Trump Jerusalem

This article is from the archive of The New York Sun before the launch of its new website in 2022. The Sun has neither altered nor updated such articles but will seek to correct any errors, mis-categorizations or other problems introduced during transfer.

The New York Sun

Israel believes that President Trump — at least for now — will shrink from moving the American embassy to the capital at Jerusalem. That’s the report in the Israeli daily Haartetz. “Ask me in a month,” Mr. Trump himself told Reuters. “I want to see peace with Israel and the Palestinians,” he said. “There is no reason there’s not peace between Israel and the Palestinians — none whatsoever.”

Then again, too, there may be — our own policy in respect of Jerusalem. For two generations — or more — the geniuses at our State Department have clung to the idea that the question of Jerusalem is best treated as a matter for “final status” negotiations. It should have been the opposite, with recognition of Israel’s claims as not a final status matter but as a precondition for peace. By holding it out for final status talks, we have given the Palestinian Arabs an incentive to avoid settlement.

It’s hard to see how this logic is shifted by the president’s waffling on this head. His promise in respect of Jerusalem was so public, so clear that anything less than a reiteration of it invites the impression that he is backsliding. Particularly because there’s no legitimate source of countervailing pressure. By legitimate we mean constitutional.

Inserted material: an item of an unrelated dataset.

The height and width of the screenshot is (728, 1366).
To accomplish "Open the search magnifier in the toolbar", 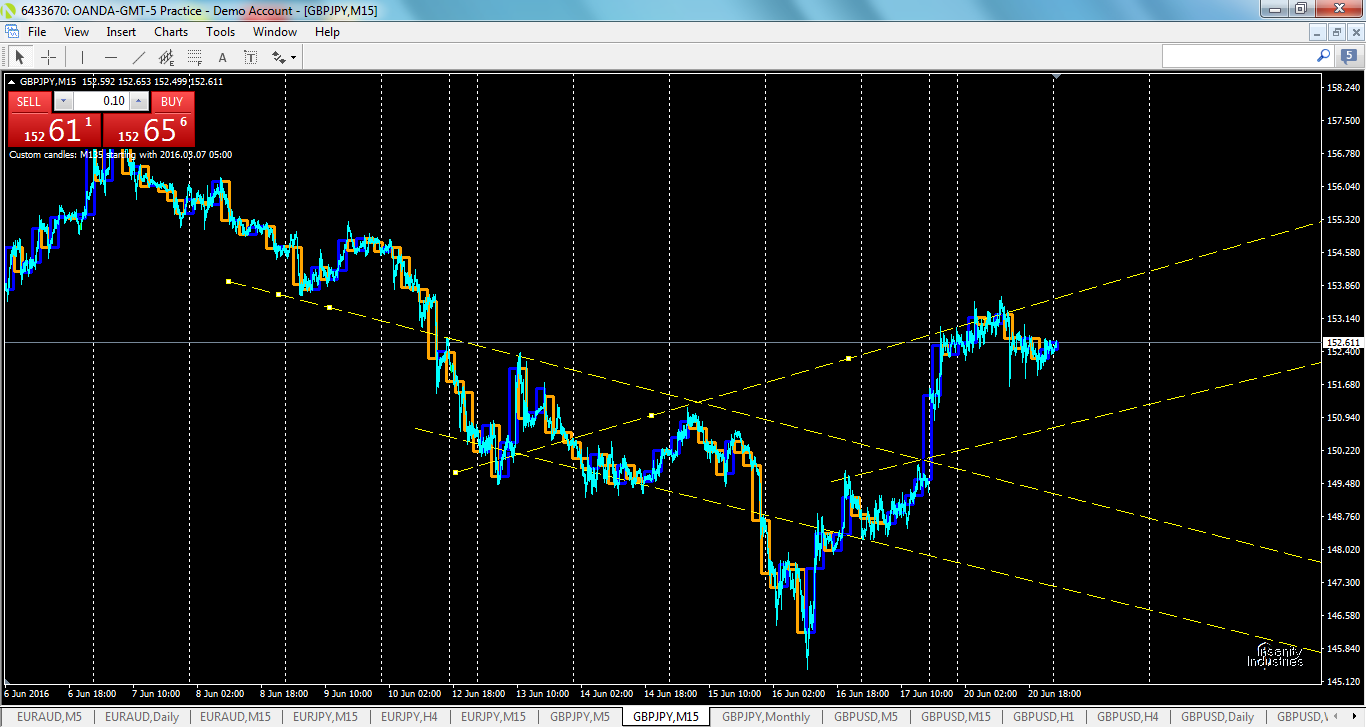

Congress, lawgiver of our Republic, has spoken on this matter, most famously in the Jerusalem Embassy Act, which passed Congress almost unanimously in 1995.

Now it is being reported that Mr. Trump is going to exercise the waiver of the law’s requirement to move the embassy, presumably to buy time to pursue yet another peace process, this one on a regional basis. It’s conceivable that he, master deal maker that he is, can do better than previous presidents. It’s dollars to donuts, though, that failing on the outset to step up on Jerusalem will only complicate that process.

Whether Israel is the most pressing problem facing the president is another question. It strikes us that Prime Minister Netanyahu has been doing a fine job at standing his ground without an American president getting in between him and Israel’s adversaries. Mr. Netanyahu is, after all, the only prime minister in the Middle East with a democratic mandate. Mr. Trump would do just as well to turn his own attention to, say, the tax bill here at home and tell Israel’s adversaries to address their concerns to the government in Jerusalem.